She never got that chance.
Sure, she traveled.
He knows all the places she's been, even the trips before him. Seattle, Las Vegas, San Francisco, Hawaii for a friend's wedding, Vancouver, Disneyland when she was ten, several trips to Coast City and Gotham. He knows all about the miserable trip she and Oliver took to Paris after high school graduation where they fought the whole time and came back temporarily broken up. He knows that she scrimped and saved and worked over time at the cafe she had been waitressing at to be able to afford to go to Thailand with Sara for two weeks less than a year before Sara got on that boat. He knows that one of her favourite places on earth was the Merlyn house in Lake Tahoe. He knows these things. He's seen the pictures. He's heard all the stories.

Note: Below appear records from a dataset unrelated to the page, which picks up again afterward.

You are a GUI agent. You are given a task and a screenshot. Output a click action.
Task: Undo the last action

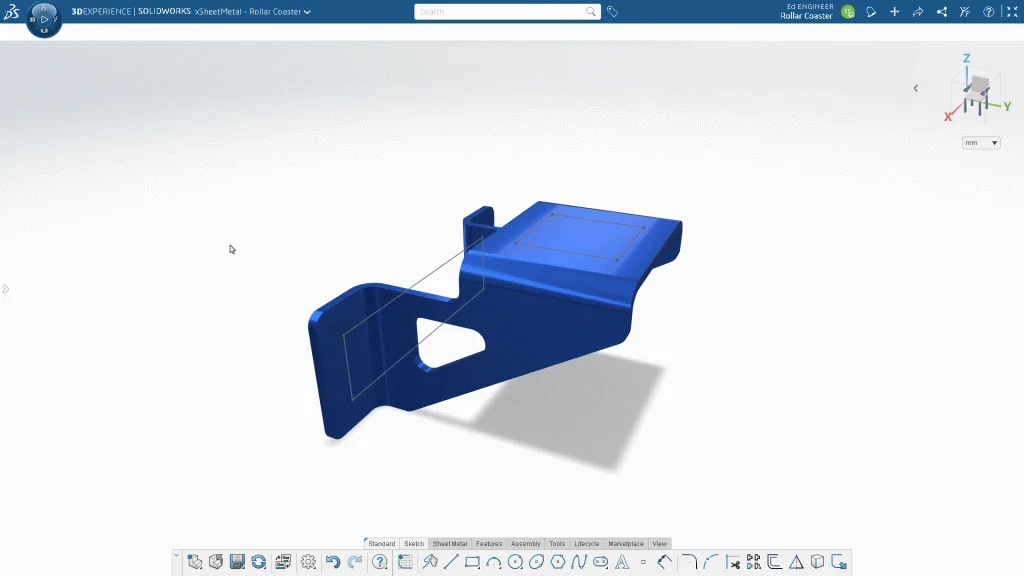coord(333,562)
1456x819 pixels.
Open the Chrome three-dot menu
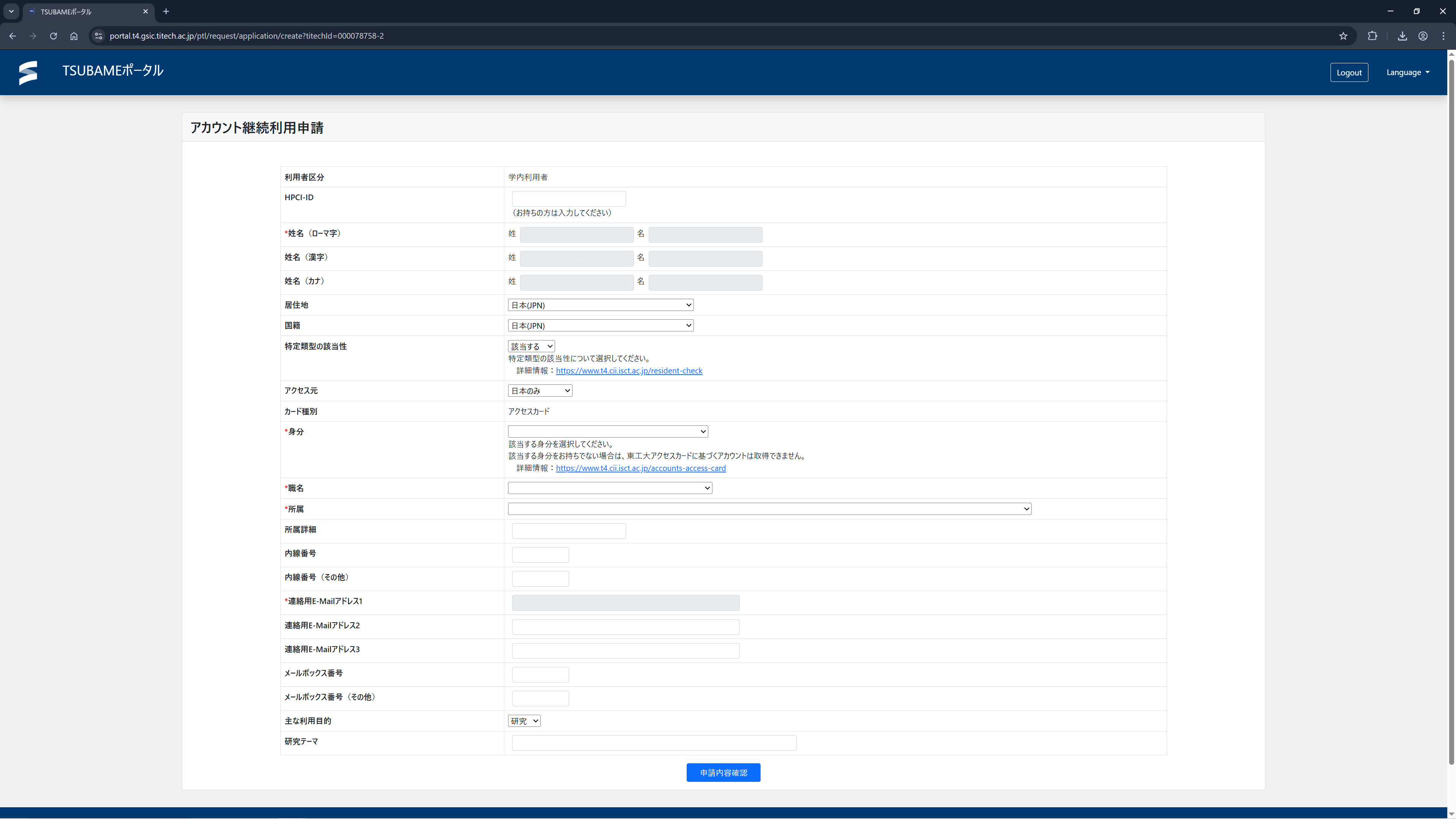[x=1443, y=36]
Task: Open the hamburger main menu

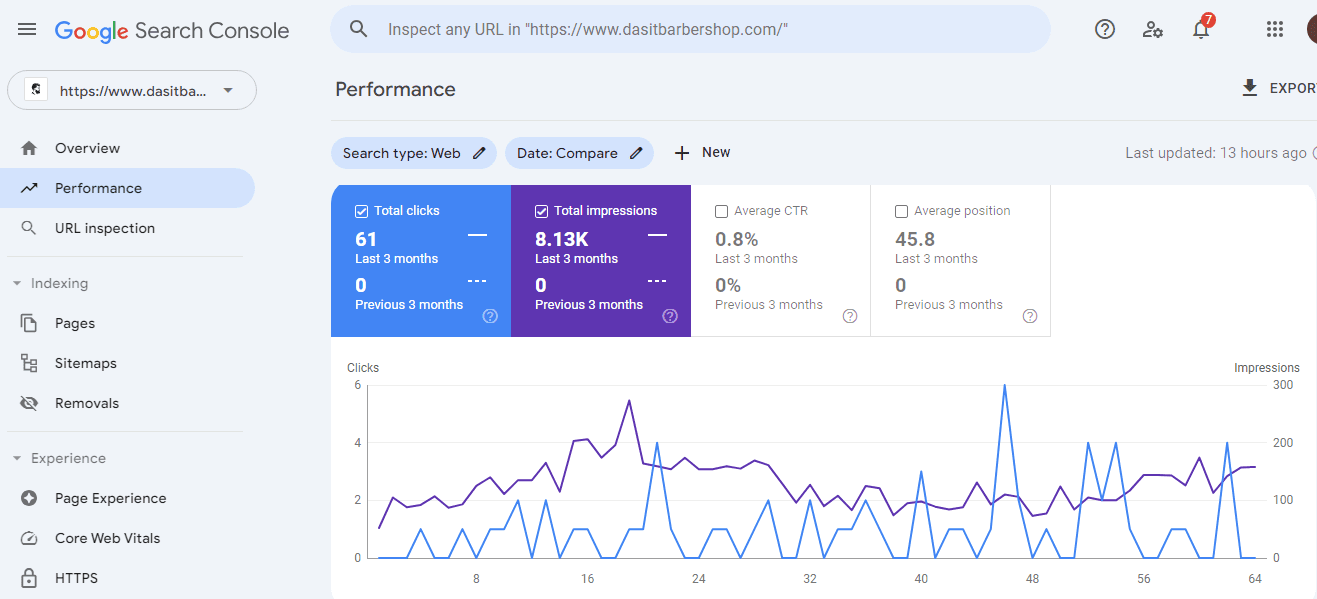Action: [x=27, y=30]
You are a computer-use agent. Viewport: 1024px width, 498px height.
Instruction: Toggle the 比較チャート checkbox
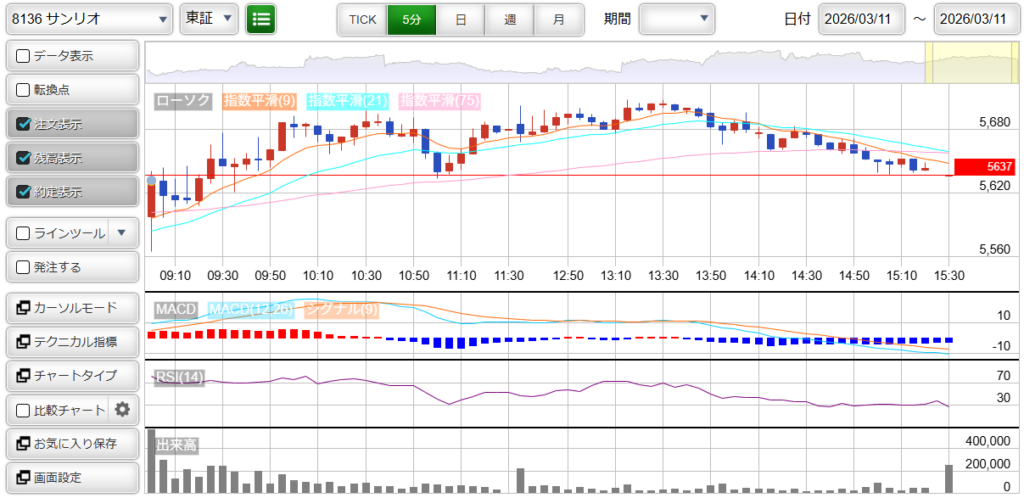(x=23, y=409)
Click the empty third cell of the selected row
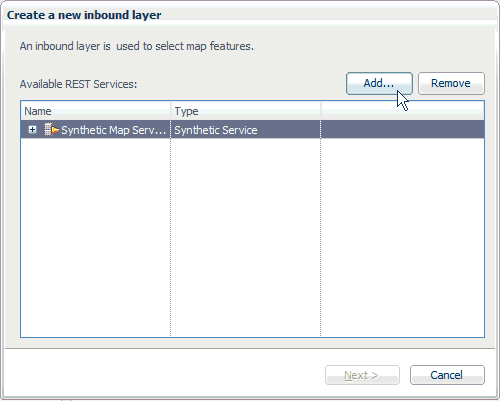The height and width of the screenshot is (401, 500). coord(402,130)
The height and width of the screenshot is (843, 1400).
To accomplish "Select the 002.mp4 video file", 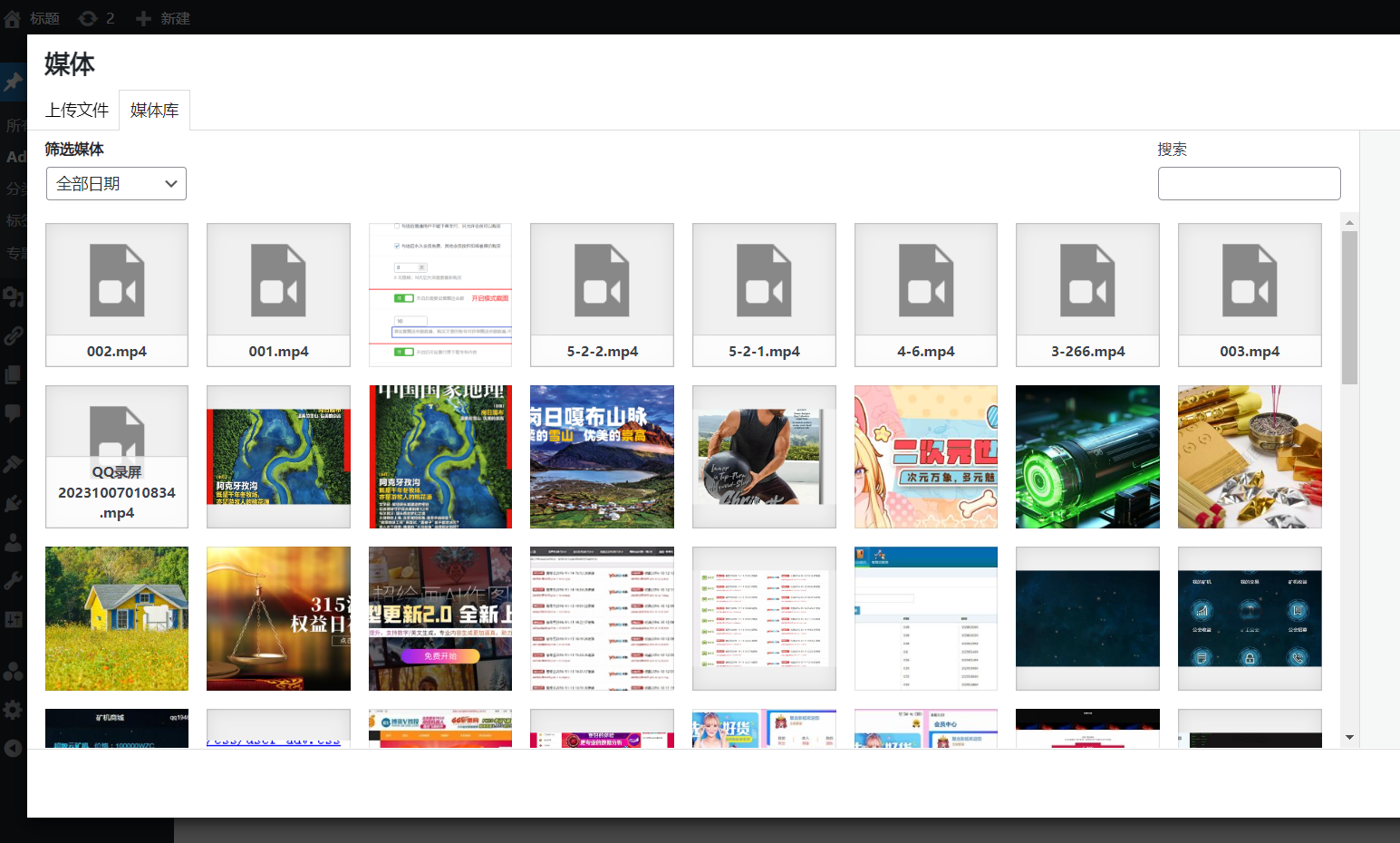I will tap(117, 295).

It's not like she spent her entire life trapped in this city.
But she wanted more. She wanted Australia, Asia, Europe, the Caribbean. London, Belize, Mexico, India. She wanted Bali and Tokyo and Barbados and Melbourne. Beaches, history, living out of a suitcase, eating way too much food, and once in a lifetime experiences.
He never would have been able to give her that.
They had managed to go on a few short trips over the years, sneaking away for Thanksgiving and weekends in the summer. On their first anniversary, they went to Seattle for a weekend. Coast City was their regular place to go in the summer. Disneyland was one of those things that they were going to make happen for their kid no matter what. But he never would have been able to give her Paris or Lake Tahoe. Seeing the world is expensive and he has never been able to contribute much financially to this relationship.
Laurel used to have this idea in her head that after Mary was grown and off to college, she would retire and they would go off together to see the world. It was a dream. One that likely never would have happened, but it was a dream that made her happy. It was a goal she set for herself. Something that was important to her.
One of the things he had been able to give her was Big Sur, California. In the summer of 2014, after Slade Wilson's brainless siege, Laurel overworked herself literally to the point of collapse. She was taking care of her father in the hospital with zero help from her mother or sister, she was working full time both at the DA's office and with Oliver and his team as a legal consultant, and she was trying to be supermom to Mary, who was still struggling with being newly deaf in one ear. Dean tried to lighten her load the best he could. He took care of her dad while she was at work and he tried to take point with Mary but she refused to slow down. That was Laurel for you. By mid July, she was mentally and physically wrung out, halfway to a relapse, and no one else seemed to notice.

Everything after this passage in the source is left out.